Практически к окончанию обеда, во двор зашла мама, державшая в руках букет из миллиона веточек гипсофилы, обернутых в газету. Женщина ездила в город, чтобы принести цветов. Мама примостилось на крайнюю свободную табуретка, сразу же опрокинула рюмку, коротко о чем-то переговорила с бабушками из дальнего дома и жестом поманила Лиду за собой.

На улице, где было удивительно тихо, начинало темнеть, оставшийся снег едва-едва начинал принимать сиреневые отплески, а оранжевая глина, начинала отдавать коричневым. Мама шла медленно, слегка сбиваясь с протоптанной колеи, покрытой разбросанными еловые ветками и красные цветами, смятыми множеством ног, из-за чего цветы перестали походить на гвоздики.

– Как на работе, мама? – Лида спросила, старалась идти рядом с женщиной.

– Да как-то не ладно работалось сегодня. Из рук все валится. Много невнятной суматохи было. Вас теперь, говорить, будут возить до новой школы на автобусе. Сегодня председатель договаривался, водителя искали, да, как обычно, не сошлись в деньгах. Нашу школу забросят. Жалко.

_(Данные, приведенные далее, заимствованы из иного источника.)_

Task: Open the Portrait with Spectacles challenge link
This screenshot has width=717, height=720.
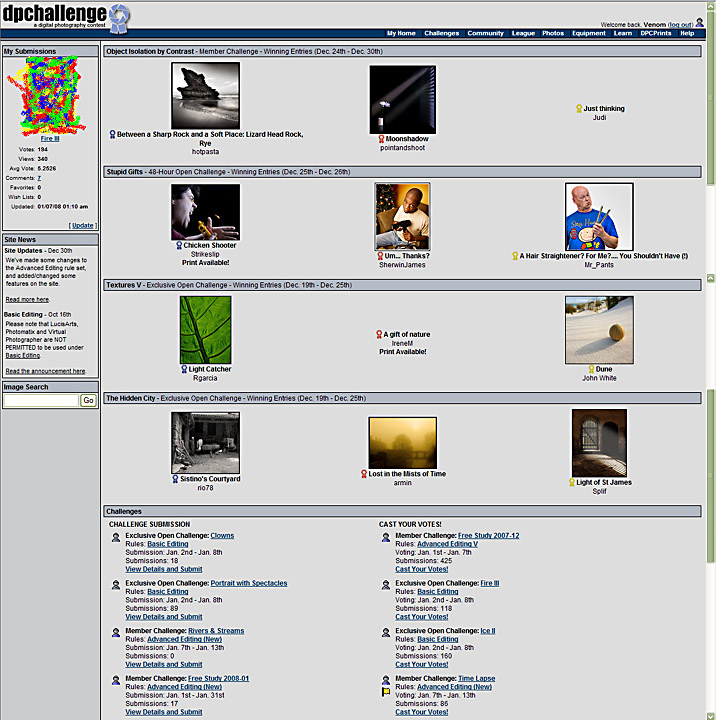Action: (x=248, y=583)
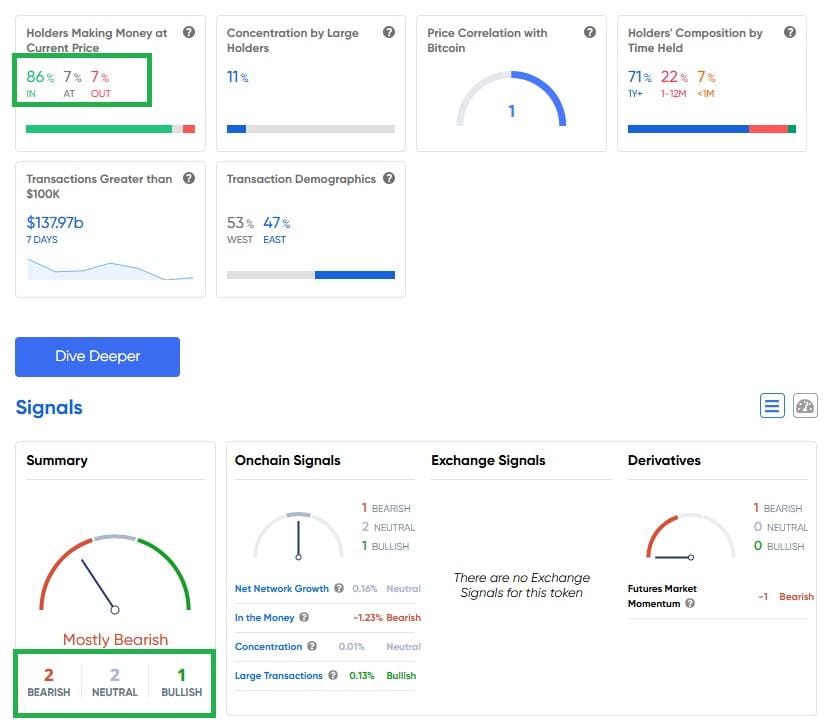Screen dimensions: 833x726
Task: Open the Net Network Growth signal link
Action: coord(282,589)
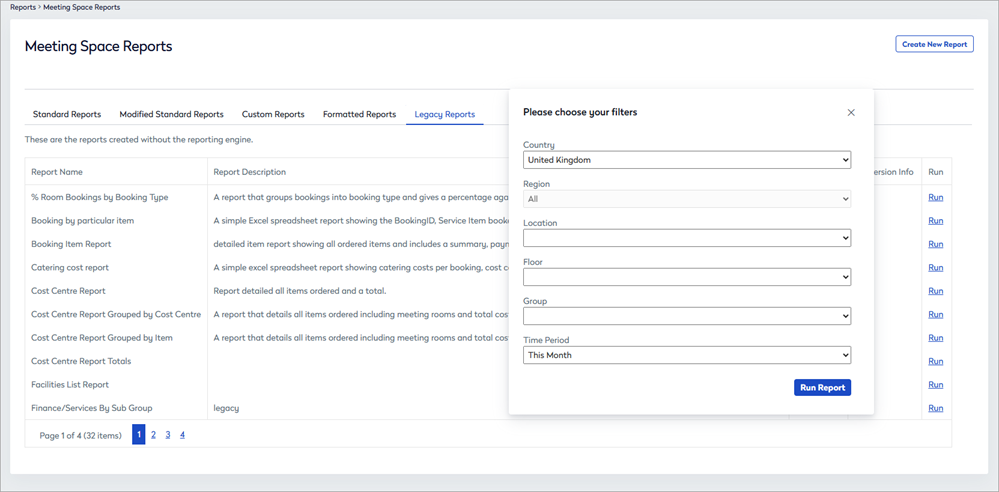Run the Finance/Services By Sub Group report
The image size is (999, 492).
point(935,408)
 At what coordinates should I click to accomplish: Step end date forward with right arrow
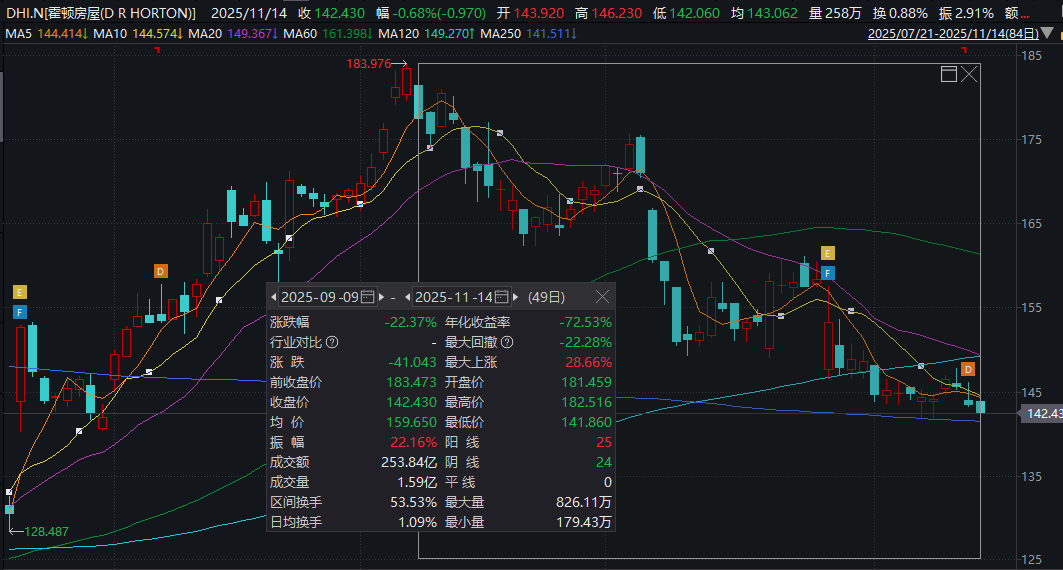click(516, 297)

Лида подозревала, что так и будет, на надеялась, что учебный год они худо-бедно закончат в старом здании. Но теперь отстоять развалину было некому, единственного, кому было не безразлична судьба Гемлов, медленно исчезающих с карты Карелии, сегодня опустили в землю.

– Сказали, что оставят левую часть. Подремонтируют что-то, и будет это библиотекой, хотя не знаю, как можно верить словам. Ну в общем… Да, придется тебе в новую школу топать, что тут поделать.

Женщина приобняла девочку за плечи. Они как раз дошли до свежей могилы, над которой возвышался деревянный крест, окруженный горой цветов.

– Вербу-то принесла? – Мама вопросительно посмотрела на девочку, подтаскивающую ведро с можжевельником.

Лида принялась пристраивать кустик рядышком с разноцветным холмом, так, чтобы растение не затоптали, когда будут устанавливать постоянный памятник.

– Почему не вербу?

– Он же не любил отрезанные растения, да и красивое оно. Написано же в книжке, что можжевельник от духов злых защищает. А на кладбище их много. Ты ж знаешь, тем более весной, когда солнце еще не вошло в силу и…

– Господи, ты туда же. Кто тебе-то этот бред про духов и нечисть в голову вбил? Вроде бы, тебе шестнадцать, почти семнадцать. Разве молодежь говорит о таком? Это все наши местные бабули жуть нагоняют.

Лида закончила окапывать можжевельник кусочком доски и встала рядом, любуясь проделанной работой.

– Думаю, что есть много, чего мы не видим. Ну, или нам хочется не видеть. А духи леса всегда были тут, откуда взялись бесконечные истории про пропавших? Да ладно, девочка улыбнулась, – я шучу. Никакой жути, про охранительные свойства можжевельника где-то читала вот и приплела. Пошли домой?

Женщина еще раз посмотрела на букет гипсофилы, белеющий среди горы кровав-красных цветов. «Цветы, дарящие веру в будущее» – когда-то назвал их Игорь и вручил возлюбленной букет мелких цветов. Она в данную минуту ненадолго поверила, что у бывшего учителя математики будет некое «после», где-то в ином месте. И оно будет куда лучше крохотно практически пропавшего с карты поселка, где живут меньше пятисот человек.